REQUEST: Return every line of the entries below unchanged, leaving out the pictures.

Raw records
============================================================
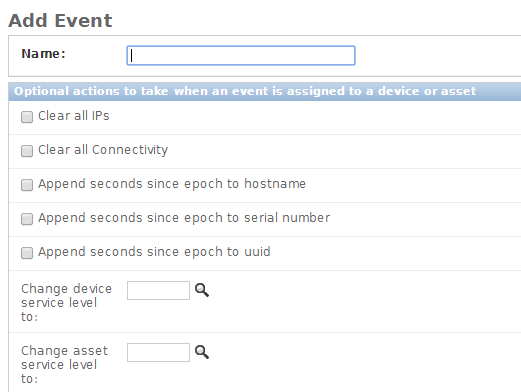Screen dimensions: 521x392
Task: Click the Optional actions section header bar
Action: [x=265, y=91]
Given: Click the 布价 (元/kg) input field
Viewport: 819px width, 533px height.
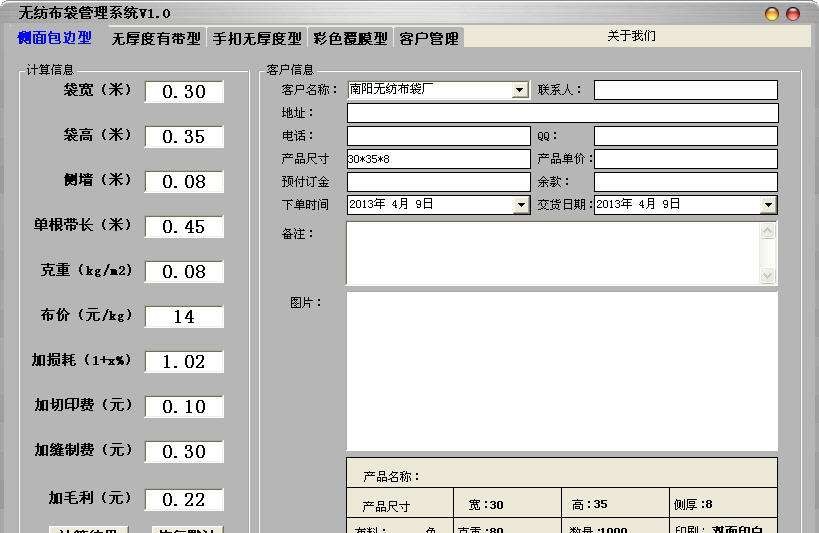Looking at the screenshot, I should click(184, 317).

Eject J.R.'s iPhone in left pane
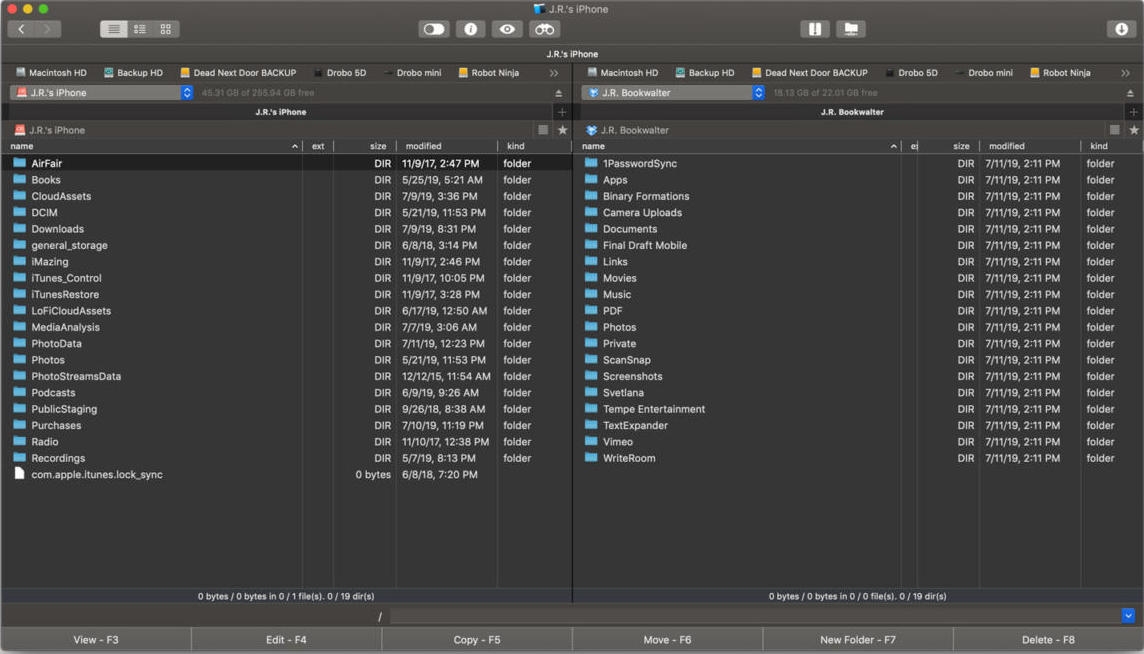(x=559, y=93)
============================================================
FINAL RESULT:
Screen dimensions: 521x392
Task: Click the Optional actions section header bar
Action: [x=265, y=91]
Given: Click the 布价 (元/kg) input field
Viewport: 819px width, 533px height.
Looking at the screenshot, I should click(184, 317).

Eject J.R.'s iPhone in left pane
(x=559, y=93)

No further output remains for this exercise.